Mientras que en el punto 2678 se señala que “la piedad medieval en Occidente desarrolló la oración del Rosario como un sustituto popular para la Liturgia de las Horas”.

 

 

Secretos de Fátima

1) “Ustedes han visto el infierno donde van las almas de los pobres pecadores. Para salvarles, Dios desea establecer en el mundo devoción a mi Inmaculado Corazón”.

2) “La Primera Guerra mundial terminara pronto. Sin embargo, si la humanidad no deja de ofender a Dios, otra guerra peor surgirá en el Reino del Papa Pío XI. Cuando ustedes vean una noche iluminada por una luz desconocida, sepan que éste es el gran signo que Dios les da, porque el va a castigar el mundo por sus crímenes a través de las guerras, el hambre, la persecución de la Iglesia y del Santo Padre. Para impedir esto, Yo vendré a pedir la consagración de Rusia a mi Inmaculado Corazón y la comunión de reparación de los Primeros Sábados.

Si mi petición es acatada, Rusia se convertirá, y habrá paz. Si no, Rusia transmitirá sus errores a través del mundo, promoviendo guerras y la persecución de la Iglesia; los buenos serán martirizados, el Santo Padre tendrá que sufrir mucho, varias naciones serán aniquiladas; en el final mi Inmaculado Corazón triunfará. El santo Padre consagrara Rusia a mi la cual se convertirá, y algún tiempo de paz se le dará al mundo”.

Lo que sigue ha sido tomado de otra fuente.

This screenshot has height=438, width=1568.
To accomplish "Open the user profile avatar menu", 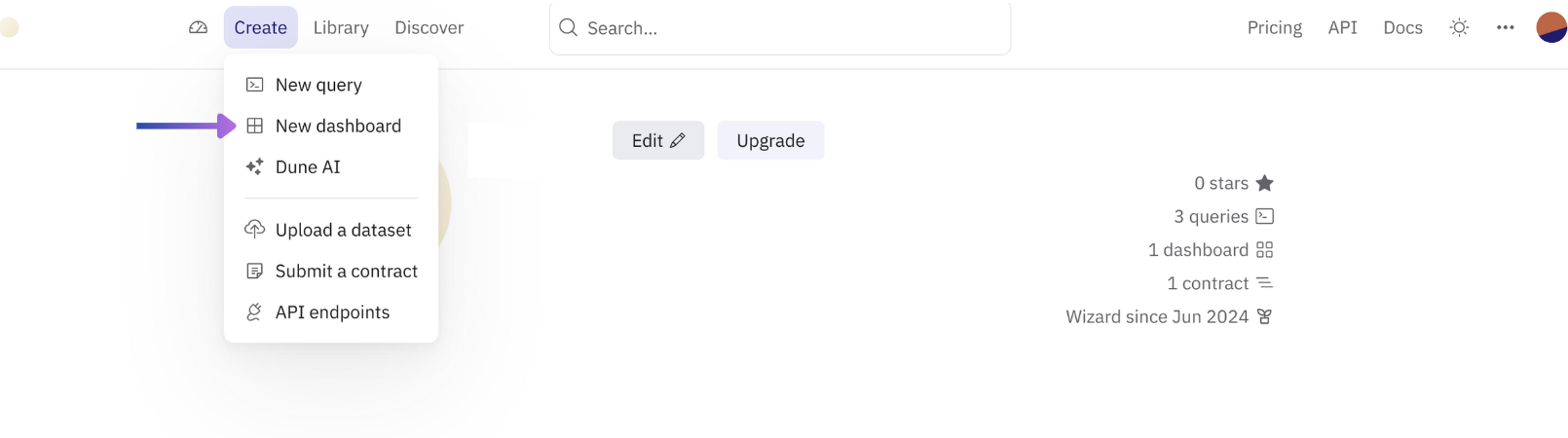I will click(1550, 27).
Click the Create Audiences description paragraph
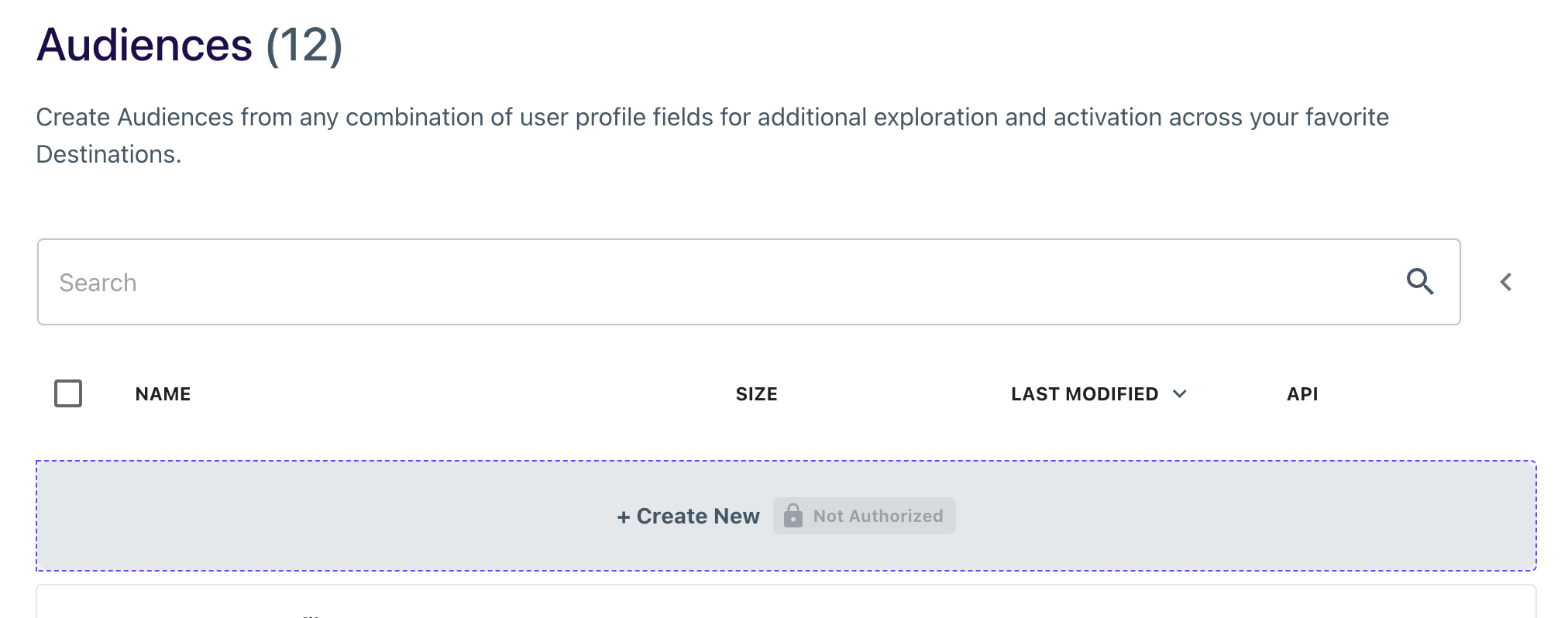This screenshot has height=618, width=1568. coord(713,136)
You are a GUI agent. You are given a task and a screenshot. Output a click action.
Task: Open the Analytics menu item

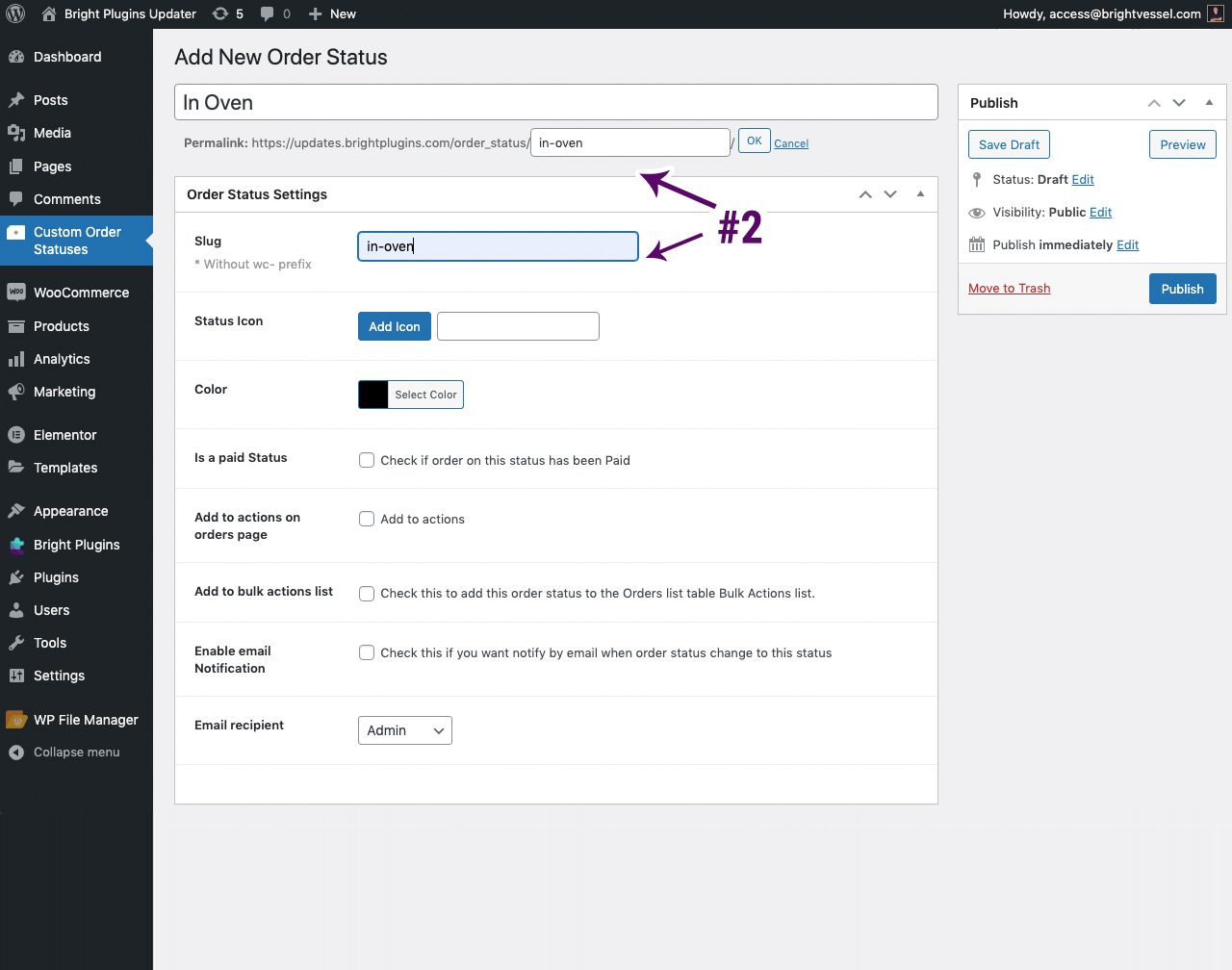[x=62, y=359]
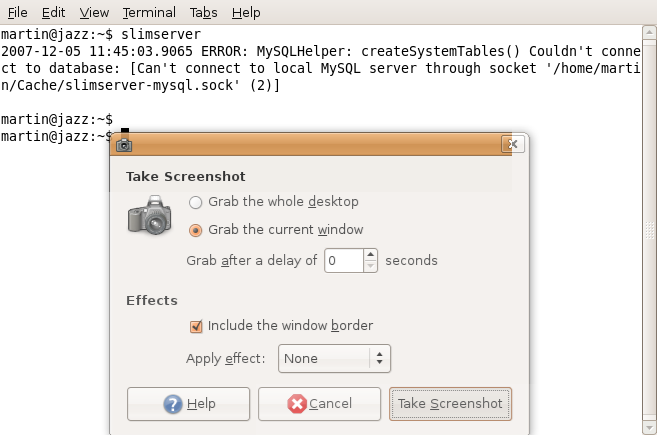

3) La tercera parte del secreto de Fátima, revelado el 13 de julio de 1917 a los tres pastorcillos en la Cueva de Iría – Fátima y transcrito por Sor Lucía el 3 de enero de 1944, fue hecho público por la Santa Sede el 13 de mayo del año 2000, con una interpretación del ahora Papa emérito Benedicto XVI.

La parte más importante de su Comentario Teológico está dedicada a “un intento de interpretación del secreto de Fátima”. Al igual que la palabra clave de la primera y de la segunda parte del secreto es la de “salvar almas”, “la palabra clave del (tercer) ‘secreto’ es el triple grito: ‘¡Penitencia, Penitencia, Penitencia!’. Viene a la mente el comienzo del Evangelio: ‘paenitemini et credite evangelio‘ (Mc 1,15).

Comprender los signos de los tiempos significa comprender la urgencia de la penitencia, de la conversión y de la fe. Esta es la respuesta adecuada al momento histórico, que se caracteriza por grandes peligros y que serán descritos en las imágenes sucesivas, señala el cardenal Ratzinger.

“Me permito insertar aquí un recuerdo personal: en una conversación conmigo, Sor Lucía me dijo que le resultaba cada vez más claro que el objetivo de todas las apariciones era el de hacer crecer siempre más en la fe, en la esperanza y en la caridad. Todo el resto era sólo para conducir a esto”.